A federal judge Thursday rejected an attempt by North Carolina's WakeMed Health and Hospitals to admit wrongdoing and settle a case that is believed to be the first time a U.S. hospital has been charged criminally with making false statements to rip off Medicare.
U.S. District Judge Terrence Boyle gave attorneys in the case an earful at the afternoon hearing, according to local media reports, before deciding to postpone a hearing to decide whether to accept the health system's admissions and $8 million settlement.
In return for admitting the crimes against Medicare that resulted in at least $1.2 million in overpayments, the hospital was supposed to receive a deferred-prosecution agreement that could erase the criminal charge after two years.
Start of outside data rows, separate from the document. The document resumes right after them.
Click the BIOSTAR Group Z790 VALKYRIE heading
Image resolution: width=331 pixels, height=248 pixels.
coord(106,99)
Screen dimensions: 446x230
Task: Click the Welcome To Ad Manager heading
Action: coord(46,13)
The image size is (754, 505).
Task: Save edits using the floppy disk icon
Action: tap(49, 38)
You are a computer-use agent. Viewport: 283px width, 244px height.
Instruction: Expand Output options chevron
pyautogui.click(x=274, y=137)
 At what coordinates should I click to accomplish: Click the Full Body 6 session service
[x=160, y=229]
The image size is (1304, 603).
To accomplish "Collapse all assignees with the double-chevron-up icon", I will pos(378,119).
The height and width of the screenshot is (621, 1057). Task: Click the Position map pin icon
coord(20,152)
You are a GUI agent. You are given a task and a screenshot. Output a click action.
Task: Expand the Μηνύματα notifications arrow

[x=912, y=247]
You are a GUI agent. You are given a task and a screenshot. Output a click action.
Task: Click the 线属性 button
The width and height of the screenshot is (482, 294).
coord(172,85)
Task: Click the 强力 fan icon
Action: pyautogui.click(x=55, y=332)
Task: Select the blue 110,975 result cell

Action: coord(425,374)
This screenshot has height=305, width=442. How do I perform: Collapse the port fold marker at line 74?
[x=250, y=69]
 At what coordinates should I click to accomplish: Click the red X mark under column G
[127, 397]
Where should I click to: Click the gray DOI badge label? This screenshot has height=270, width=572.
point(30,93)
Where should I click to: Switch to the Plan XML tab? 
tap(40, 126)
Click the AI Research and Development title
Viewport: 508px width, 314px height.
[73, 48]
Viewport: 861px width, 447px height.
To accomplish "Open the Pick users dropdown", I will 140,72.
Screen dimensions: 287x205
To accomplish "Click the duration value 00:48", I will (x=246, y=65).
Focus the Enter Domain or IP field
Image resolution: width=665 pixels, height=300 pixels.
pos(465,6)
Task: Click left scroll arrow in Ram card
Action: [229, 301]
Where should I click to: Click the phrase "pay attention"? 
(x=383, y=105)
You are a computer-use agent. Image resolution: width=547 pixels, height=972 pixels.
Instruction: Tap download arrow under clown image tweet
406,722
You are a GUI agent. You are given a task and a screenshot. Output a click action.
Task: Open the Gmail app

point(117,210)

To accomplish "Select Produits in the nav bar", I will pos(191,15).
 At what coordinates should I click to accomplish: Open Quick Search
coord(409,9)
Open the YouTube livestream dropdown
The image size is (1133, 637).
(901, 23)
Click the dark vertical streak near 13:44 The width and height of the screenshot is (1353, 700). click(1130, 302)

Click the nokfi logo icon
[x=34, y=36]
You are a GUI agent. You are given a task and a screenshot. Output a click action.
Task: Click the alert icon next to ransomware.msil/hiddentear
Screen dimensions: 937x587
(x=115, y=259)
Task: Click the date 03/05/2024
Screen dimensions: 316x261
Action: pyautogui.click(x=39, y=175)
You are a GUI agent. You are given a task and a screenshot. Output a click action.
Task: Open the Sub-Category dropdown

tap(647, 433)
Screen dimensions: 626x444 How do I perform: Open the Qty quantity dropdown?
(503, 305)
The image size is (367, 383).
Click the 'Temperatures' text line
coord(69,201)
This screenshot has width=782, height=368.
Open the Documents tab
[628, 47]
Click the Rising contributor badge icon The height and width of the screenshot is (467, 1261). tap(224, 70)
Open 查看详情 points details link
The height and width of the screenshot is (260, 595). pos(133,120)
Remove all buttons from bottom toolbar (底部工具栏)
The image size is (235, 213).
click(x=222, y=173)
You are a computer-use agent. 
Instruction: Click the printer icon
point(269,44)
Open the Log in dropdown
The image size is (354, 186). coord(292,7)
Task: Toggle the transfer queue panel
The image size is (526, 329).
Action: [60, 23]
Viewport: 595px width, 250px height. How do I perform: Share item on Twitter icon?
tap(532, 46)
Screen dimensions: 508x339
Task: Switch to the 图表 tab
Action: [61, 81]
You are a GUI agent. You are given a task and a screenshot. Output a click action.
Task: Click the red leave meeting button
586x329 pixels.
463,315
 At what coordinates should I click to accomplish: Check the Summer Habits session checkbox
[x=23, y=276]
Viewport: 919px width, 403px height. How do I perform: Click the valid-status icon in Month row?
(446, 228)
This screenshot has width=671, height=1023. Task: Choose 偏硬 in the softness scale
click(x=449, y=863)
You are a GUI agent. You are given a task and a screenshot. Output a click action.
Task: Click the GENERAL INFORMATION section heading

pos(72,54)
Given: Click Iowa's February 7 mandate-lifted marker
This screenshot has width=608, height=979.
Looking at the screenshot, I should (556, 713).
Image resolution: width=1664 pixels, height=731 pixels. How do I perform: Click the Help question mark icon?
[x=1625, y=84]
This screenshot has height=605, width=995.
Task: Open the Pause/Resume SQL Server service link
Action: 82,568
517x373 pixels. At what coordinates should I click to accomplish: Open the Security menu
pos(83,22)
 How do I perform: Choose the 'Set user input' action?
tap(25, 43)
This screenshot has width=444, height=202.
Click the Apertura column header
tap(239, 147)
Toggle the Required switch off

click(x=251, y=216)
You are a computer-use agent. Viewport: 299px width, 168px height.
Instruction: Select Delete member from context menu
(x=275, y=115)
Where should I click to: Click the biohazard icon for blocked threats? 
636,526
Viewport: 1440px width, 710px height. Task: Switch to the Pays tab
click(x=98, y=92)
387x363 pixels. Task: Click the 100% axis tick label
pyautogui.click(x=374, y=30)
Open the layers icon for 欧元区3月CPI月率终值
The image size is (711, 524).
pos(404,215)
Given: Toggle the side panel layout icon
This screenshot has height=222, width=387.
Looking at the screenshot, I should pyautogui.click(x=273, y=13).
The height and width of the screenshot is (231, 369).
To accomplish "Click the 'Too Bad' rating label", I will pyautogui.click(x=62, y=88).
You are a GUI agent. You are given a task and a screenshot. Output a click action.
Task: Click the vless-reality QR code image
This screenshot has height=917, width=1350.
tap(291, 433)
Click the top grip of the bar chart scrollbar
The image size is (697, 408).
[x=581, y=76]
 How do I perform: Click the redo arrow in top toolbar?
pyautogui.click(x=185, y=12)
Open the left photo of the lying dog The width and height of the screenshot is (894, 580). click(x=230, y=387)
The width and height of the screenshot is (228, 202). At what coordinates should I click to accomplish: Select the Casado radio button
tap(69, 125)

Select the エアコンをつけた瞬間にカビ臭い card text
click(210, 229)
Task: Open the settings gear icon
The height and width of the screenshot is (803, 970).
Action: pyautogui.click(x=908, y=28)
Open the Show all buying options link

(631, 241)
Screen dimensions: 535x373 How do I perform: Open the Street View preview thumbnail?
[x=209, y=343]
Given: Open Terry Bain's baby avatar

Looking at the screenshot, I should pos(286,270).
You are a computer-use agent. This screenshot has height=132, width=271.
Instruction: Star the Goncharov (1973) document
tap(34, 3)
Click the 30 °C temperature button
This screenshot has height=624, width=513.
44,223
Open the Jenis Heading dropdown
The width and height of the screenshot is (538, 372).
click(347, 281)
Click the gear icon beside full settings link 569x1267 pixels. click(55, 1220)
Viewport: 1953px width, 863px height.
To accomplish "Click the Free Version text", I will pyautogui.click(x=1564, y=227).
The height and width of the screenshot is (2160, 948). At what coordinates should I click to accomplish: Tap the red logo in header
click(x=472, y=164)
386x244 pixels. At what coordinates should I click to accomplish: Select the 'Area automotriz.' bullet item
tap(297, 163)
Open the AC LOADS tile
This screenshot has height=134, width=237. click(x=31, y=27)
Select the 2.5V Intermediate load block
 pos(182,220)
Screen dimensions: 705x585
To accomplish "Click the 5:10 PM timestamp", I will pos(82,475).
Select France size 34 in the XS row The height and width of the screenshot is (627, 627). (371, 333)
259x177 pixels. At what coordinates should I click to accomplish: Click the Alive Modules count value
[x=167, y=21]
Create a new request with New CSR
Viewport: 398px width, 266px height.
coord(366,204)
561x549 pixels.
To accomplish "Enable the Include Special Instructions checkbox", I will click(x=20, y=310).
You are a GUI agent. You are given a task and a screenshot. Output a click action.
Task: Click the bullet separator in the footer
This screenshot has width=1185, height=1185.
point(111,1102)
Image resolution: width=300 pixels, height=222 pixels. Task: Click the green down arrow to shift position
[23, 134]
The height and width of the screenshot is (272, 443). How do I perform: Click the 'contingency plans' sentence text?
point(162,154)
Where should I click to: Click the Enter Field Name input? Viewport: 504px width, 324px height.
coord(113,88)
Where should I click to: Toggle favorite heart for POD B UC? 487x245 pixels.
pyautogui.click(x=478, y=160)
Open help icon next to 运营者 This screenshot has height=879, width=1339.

Instead, Boyle called the agreement a “slap on the hand” and declined to approve it, continuing the hearing until Feb. 5.A report in the News and Observer
said Boyle told the lawyers in the courtroom that only the day before he had sentenced a woman to a year in prison for an insurance fraud involving just $235,000. The judge noted that deferred-prosecution agreements were usually offered to marijuana-smoking teenagers, not corporations accused of financial crimes, the story said.
WakeMed was charged last month with a single count of making material false statements to Medicare, after a government auditor noticed in 2007 that the system had one of the highest rates in the nation of so-called “zero-day stays,” in which the hospital asks to be reimbursed for costly inpatient care even though the Medicare beneficiaries never actually spend a night in the hospital.
Despite the uptick in investigations against hospitals for questionable Medicare bills, the case against WakeMed appeared to be the first time a hospital in America had faced a criminal charge for such conduct, numerous healthcare attorneys say.
Across the country, cases of inflated Medicare bills have typically been pursued civilly under the False Claims Act and disposed of through settlements with no admission of wrongdoing.But the 116-page proposed settlement and deferred prosecution agreement
required WakeMed to admit that many of its heart-care patients between 2000 and 2008 lacked medical orders for overnight hospital care even though the cases were billed that way, and that some physician orders were fabricated in the process of tracking patients and billing for their care.
Officials with WakeMed and the U.S. attorney's office in Raleigh declined requests for comment on the ongoing criminal case.